**WHAT IS REQUIRED:** Nothing but the lines from the one containing "Given: Click the 'Connected to MUXS.' line" through the last line of the data below should be returned, each exactly as it stands, pictures excluded.

**GIVEN RECORDS:**

- Opening Delimiter -

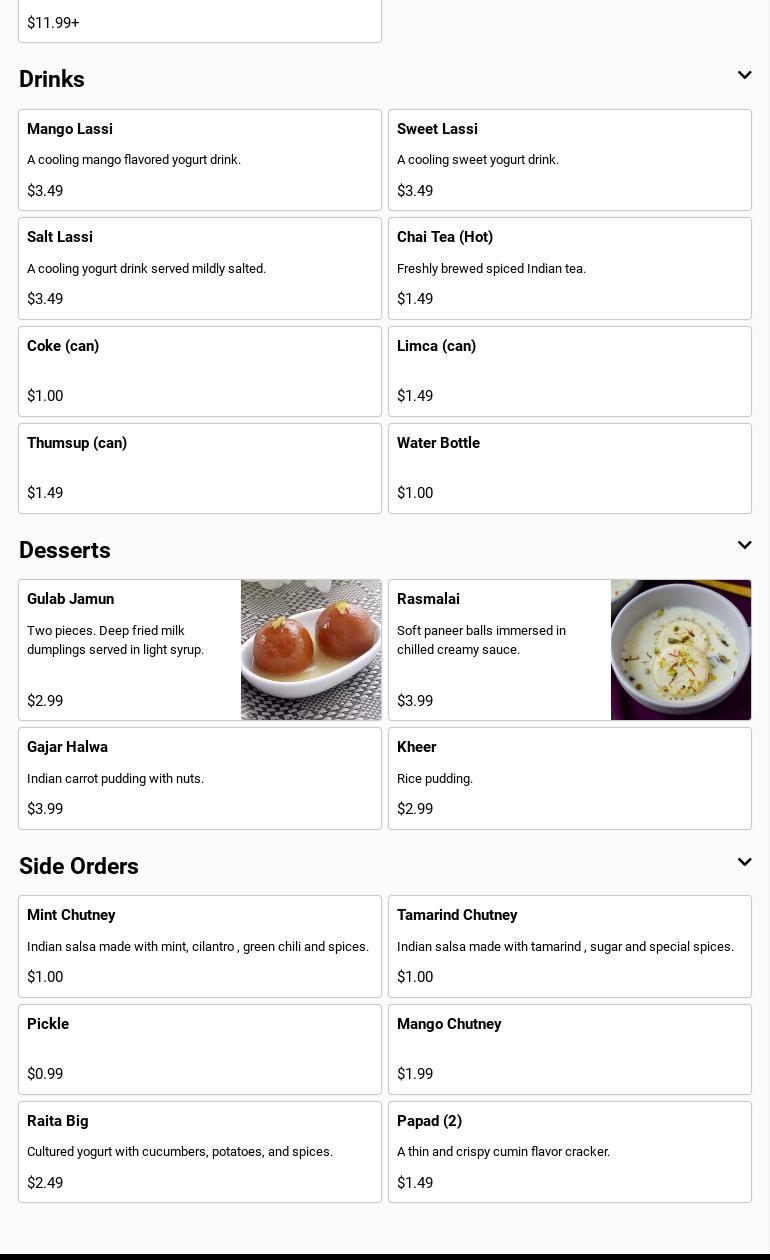Collapse the Drinks section chevron
This screenshot has width=770, height=1260.
point(744,76)
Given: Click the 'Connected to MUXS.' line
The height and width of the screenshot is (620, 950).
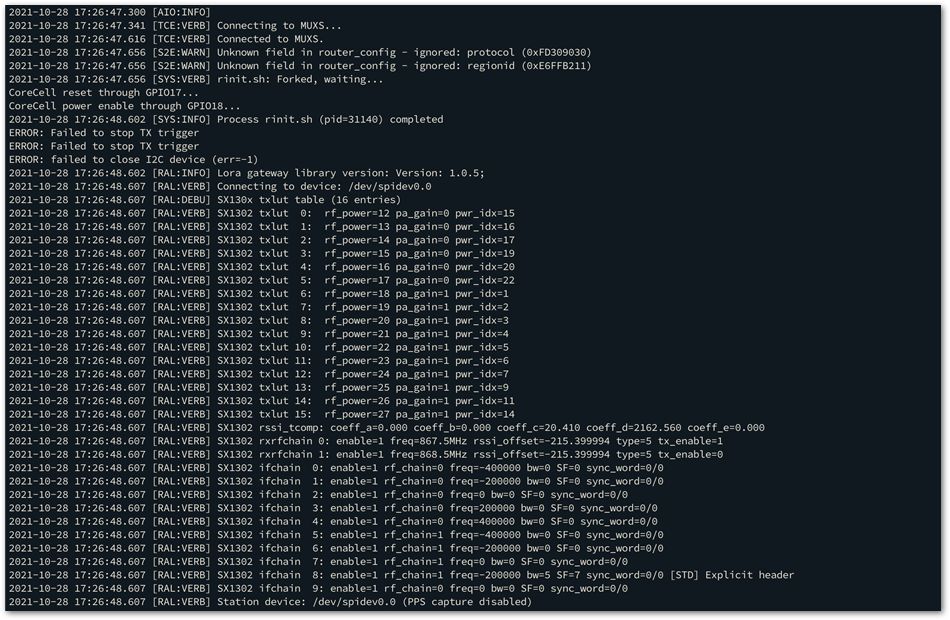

- Closing Delimiter -

**SOLUTION FOR THIS PROBLEM:**
Given: Click the 'Connected to MUXS.' line
The height and width of the screenshot is (620, 950).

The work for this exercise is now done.